**Istruzioni e requisiti:** Riporta senza alcuna modifica tutte le voci seguenti, riga per riga. Escludi le immagini dall'output.

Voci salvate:

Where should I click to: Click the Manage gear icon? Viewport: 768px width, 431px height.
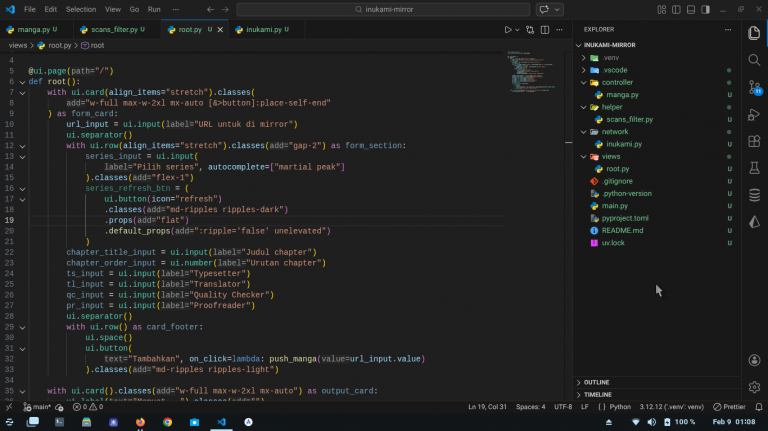[x=754, y=386]
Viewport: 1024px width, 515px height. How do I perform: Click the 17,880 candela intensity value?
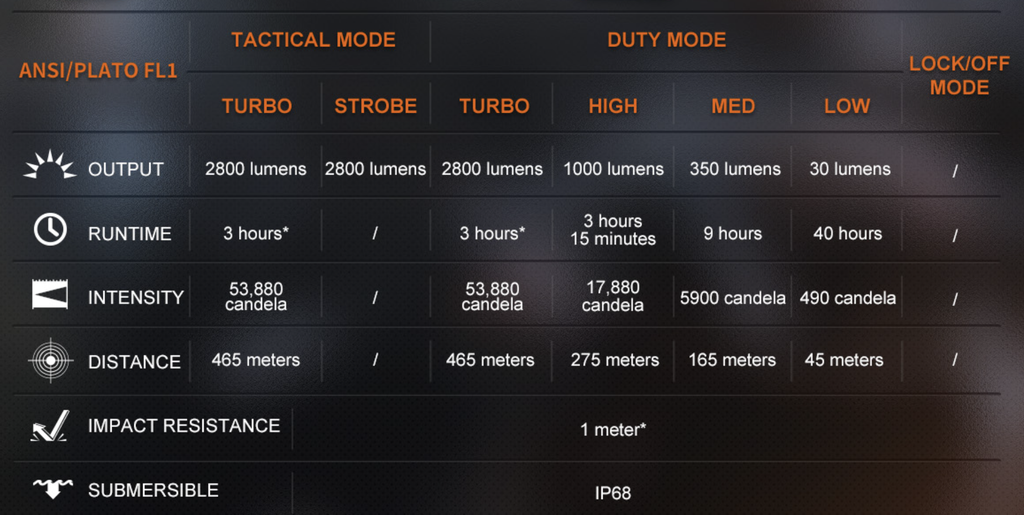(x=613, y=296)
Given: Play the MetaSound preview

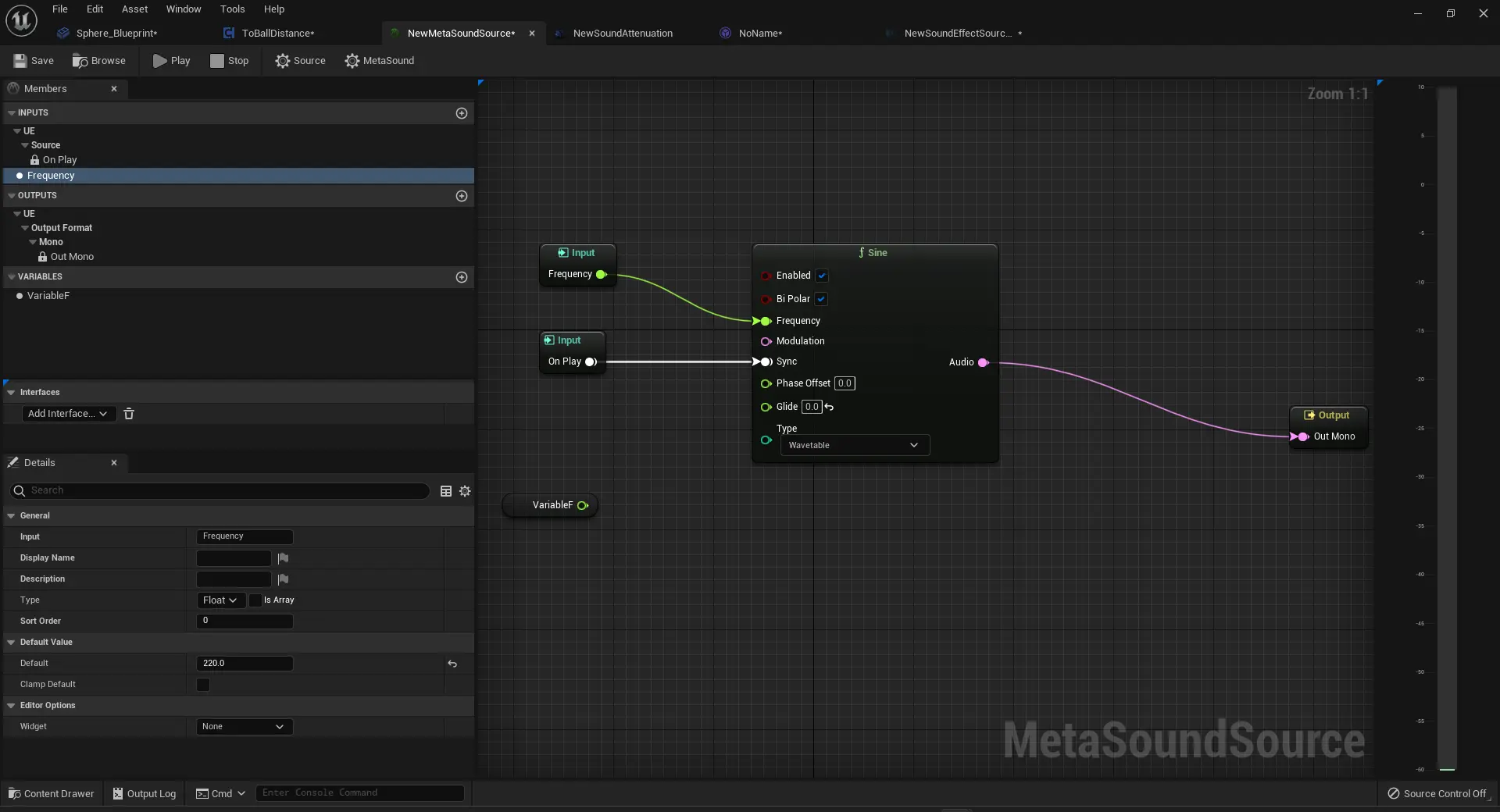Looking at the screenshot, I should 171,61.
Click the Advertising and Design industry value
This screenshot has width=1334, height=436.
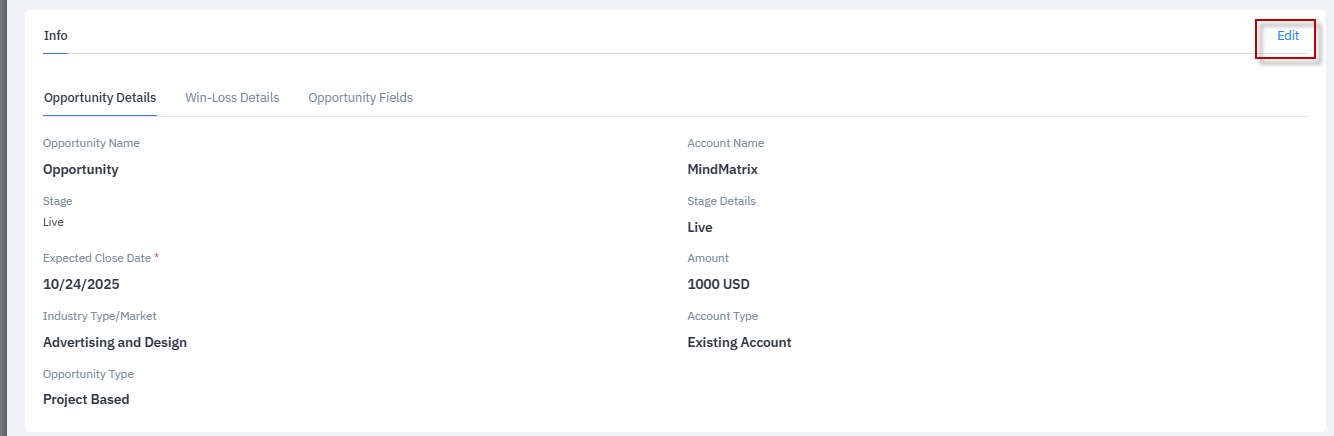tap(115, 342)
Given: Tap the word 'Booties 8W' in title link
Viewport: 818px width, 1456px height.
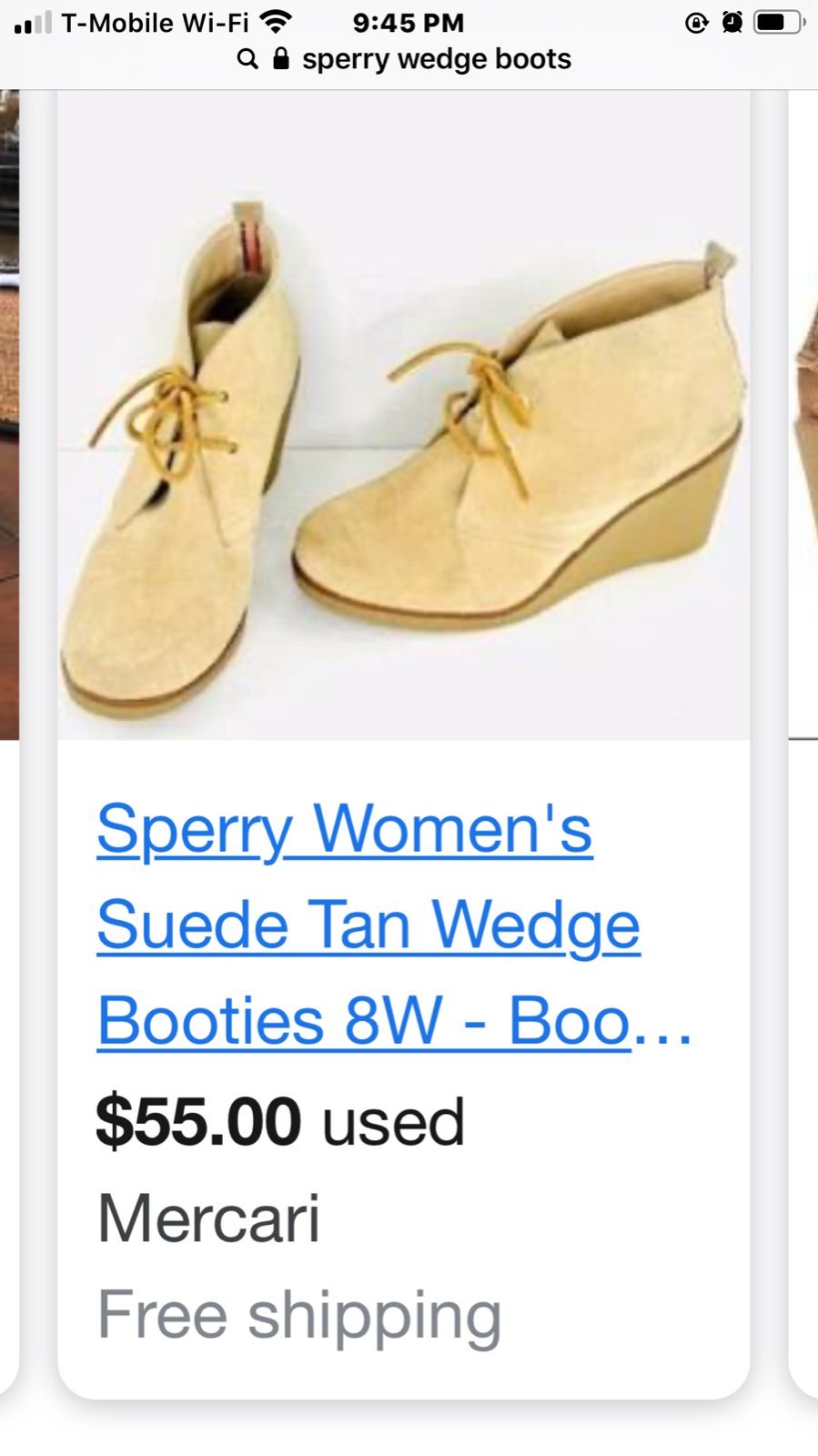Looking at the screenshot, I should click(269, 1021).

**Output completo:**
Where should I click to: Click the Manage gear icon? Viewport: 768px width, 431px height.
[x=754, y=386]
Viewport: 1024px width, 515px height. How do I perform: Click the 17,880 candela intensity value?
(x=613, y=296)
Given: Play the MetaSound preview

Looking at the screenshot, I should 171,61.
Click the Advertising and Design industry value
This screenshot has width=1334, height=436.
tap(115, 342)
Given: Tap the word 'Booties 8W' in title link
Viewport: 818px width, 1456px height.
Looking at the screenshot, I should click(269, 1021).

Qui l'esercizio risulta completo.